◆ Description of the task ◆
Where a record holds a picture, leave the picture out; otherwise repeat every record exactly.

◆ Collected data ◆
Start of Block
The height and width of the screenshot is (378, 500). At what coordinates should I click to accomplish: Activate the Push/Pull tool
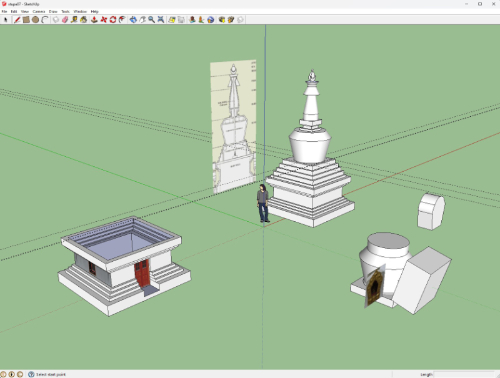[94, 20]
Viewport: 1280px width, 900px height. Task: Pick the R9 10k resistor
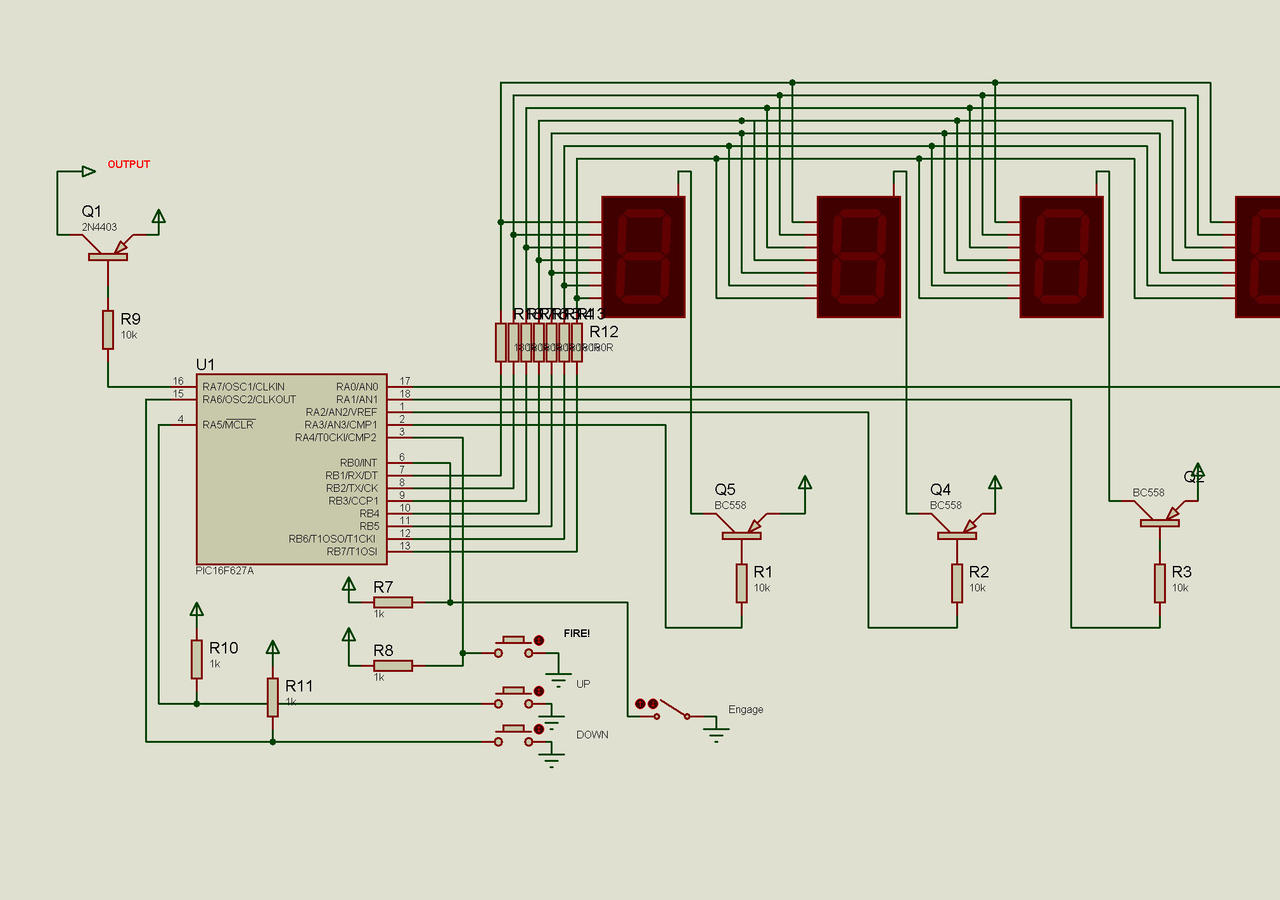pyautogui.click(x=108, y=329)
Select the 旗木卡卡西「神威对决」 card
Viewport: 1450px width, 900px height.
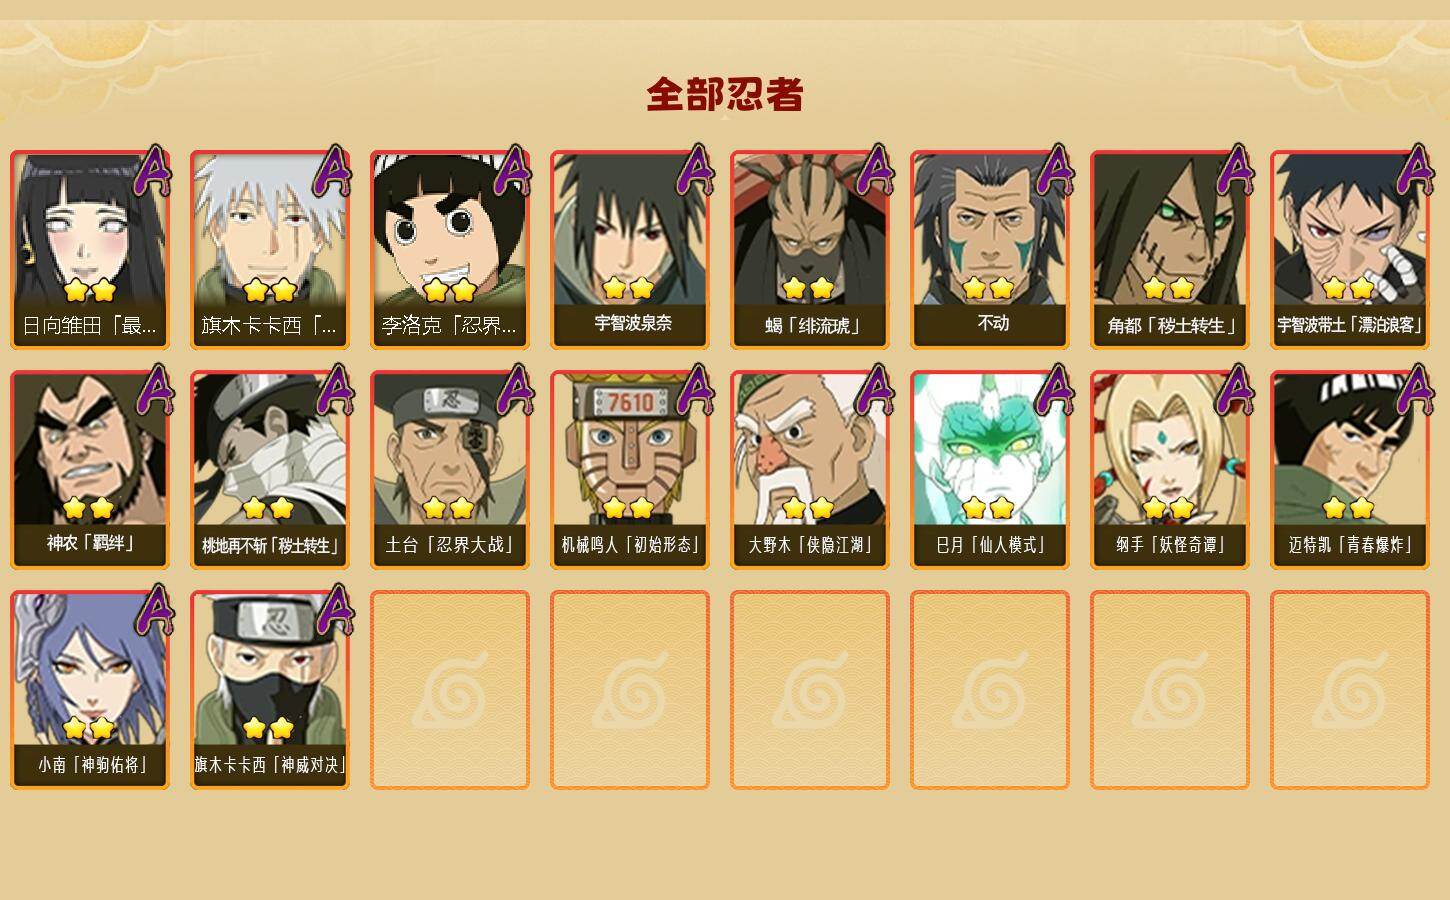(270, 690)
End of Block
◆ Answer to this task ◆
The height and width of the screenshot is (378, 500). At what coordinates should I click to accomplish: Activate the Push/Pull tool
[94, 20]
Viewport: 1280px width, 900px height. Task: Pick the R9 10k resistor
pyautogui.click(x=108, y=329)
Select the 旗木卡卡西「神威对决」 card
Viewport: 1450px width, 900px height.
(270, 690)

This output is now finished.